The group hailed from Philadelphia and were a beloved part of the Parade week for some time.

However, in recent years some on the Committee had grown tired of the performance, and the group was bringing fewer and fewer performers each year and charging about the same price. The Committee also indicated that the quality of the music wasn’t what it was in year’s past.

After last year’s performance, where about 15 to 20 Mummers played, the Committee began exploring the idea of bringing in a bigger band.

According to the new band’s promotional materials, they are in the old New England Brass Band tradition.

“The Bridgewater Antiphonal Brass Society has brought back to life those wonderful times with an all brass, 22-piece ensemble in the grand New England tradition dating back over 100 years,” it read. “The ensemble began during the 1970s as a small group playing classical, Baroque and Renaissance music for area churches and civic organizations…Today, our concerts present a refreshing mixture of marches, American and international, polkas, big band jazz, ragtime, light classics, overtures, popular songs and Patriotic music. There is something for everyone, young and old, and in between.”

Hurley said the Mummers – who have no real connection to Charlestown – were the brainchild of the late Jim and Gloria Conway, the former publishers of this newspaper. The couple used to go to Philadelphia every year and were enchanted by the Mummers.

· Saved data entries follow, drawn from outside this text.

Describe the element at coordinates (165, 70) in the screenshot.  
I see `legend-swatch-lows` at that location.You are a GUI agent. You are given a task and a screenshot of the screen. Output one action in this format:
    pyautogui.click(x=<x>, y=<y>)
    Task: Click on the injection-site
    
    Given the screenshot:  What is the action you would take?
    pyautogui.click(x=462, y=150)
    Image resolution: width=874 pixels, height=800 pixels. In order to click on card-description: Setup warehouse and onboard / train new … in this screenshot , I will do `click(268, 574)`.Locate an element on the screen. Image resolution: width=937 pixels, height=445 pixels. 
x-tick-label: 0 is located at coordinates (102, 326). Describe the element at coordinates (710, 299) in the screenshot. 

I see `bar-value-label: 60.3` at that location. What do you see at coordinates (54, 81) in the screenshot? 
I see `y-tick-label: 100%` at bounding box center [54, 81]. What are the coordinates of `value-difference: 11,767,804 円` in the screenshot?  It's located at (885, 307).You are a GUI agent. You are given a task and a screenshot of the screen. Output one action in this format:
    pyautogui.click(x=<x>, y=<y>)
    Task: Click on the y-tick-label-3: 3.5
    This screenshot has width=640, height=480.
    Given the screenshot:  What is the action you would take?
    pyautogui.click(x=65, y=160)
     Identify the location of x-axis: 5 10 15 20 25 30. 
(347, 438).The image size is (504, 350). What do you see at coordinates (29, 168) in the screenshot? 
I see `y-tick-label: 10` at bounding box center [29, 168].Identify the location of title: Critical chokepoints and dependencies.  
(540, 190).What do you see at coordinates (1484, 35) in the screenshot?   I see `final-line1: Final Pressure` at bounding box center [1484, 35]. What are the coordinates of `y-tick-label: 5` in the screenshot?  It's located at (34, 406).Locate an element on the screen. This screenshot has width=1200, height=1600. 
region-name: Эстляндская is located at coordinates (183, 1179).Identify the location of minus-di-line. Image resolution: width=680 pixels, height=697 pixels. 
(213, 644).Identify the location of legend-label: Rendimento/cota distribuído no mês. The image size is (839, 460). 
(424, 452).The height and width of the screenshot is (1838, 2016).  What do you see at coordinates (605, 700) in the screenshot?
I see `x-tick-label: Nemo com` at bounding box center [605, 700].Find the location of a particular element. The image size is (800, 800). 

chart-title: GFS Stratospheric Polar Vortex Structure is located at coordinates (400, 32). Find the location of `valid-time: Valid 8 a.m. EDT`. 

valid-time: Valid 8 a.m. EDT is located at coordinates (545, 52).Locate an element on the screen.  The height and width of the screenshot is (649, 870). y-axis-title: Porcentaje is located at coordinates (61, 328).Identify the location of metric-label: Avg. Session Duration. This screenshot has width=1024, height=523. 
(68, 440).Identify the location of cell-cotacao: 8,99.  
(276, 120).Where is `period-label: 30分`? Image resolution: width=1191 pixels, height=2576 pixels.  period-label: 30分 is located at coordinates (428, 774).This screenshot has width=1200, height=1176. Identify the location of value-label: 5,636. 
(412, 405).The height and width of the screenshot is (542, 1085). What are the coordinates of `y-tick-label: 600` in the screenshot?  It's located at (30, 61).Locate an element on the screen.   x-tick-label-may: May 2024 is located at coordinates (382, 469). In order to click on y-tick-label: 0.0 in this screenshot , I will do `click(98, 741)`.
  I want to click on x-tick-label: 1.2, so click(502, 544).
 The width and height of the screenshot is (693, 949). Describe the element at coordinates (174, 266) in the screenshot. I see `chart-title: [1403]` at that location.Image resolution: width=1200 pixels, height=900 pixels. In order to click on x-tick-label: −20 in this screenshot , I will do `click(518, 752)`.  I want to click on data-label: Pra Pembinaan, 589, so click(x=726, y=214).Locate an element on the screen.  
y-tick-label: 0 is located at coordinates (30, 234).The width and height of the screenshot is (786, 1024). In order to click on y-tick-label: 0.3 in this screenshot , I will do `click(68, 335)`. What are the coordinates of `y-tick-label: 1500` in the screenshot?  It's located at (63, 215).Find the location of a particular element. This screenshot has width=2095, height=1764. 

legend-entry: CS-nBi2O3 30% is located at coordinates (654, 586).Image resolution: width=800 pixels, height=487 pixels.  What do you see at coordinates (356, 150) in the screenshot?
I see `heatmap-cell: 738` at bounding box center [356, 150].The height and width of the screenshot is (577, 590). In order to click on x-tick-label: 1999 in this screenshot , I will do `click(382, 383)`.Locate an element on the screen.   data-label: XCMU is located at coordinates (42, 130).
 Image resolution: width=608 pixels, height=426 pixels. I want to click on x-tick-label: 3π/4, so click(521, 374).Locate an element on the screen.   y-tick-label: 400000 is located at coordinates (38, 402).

“Somebody suggested it, probably Jim Conway, and we did it,” said Hurley. “He and his wife used to go to Philadelphia for New Year’s where they have a big parade. There are a lot of Mummers bands there. Jan. 1 is the big parade with all the Mummers down there. Jim and Gloria used to go down and they probably got the idea down there.”

Hurley said the Parade is coming together and the last minute things are happening as usual.

“The Parade always comes together at the last minute,” he said. “All the sudden, people wake up and say, the Parade is only three weeks away.”

Hurley said his first memories are of the Parade, and it remains near and dear to his heart to continue it in the best tradition possible.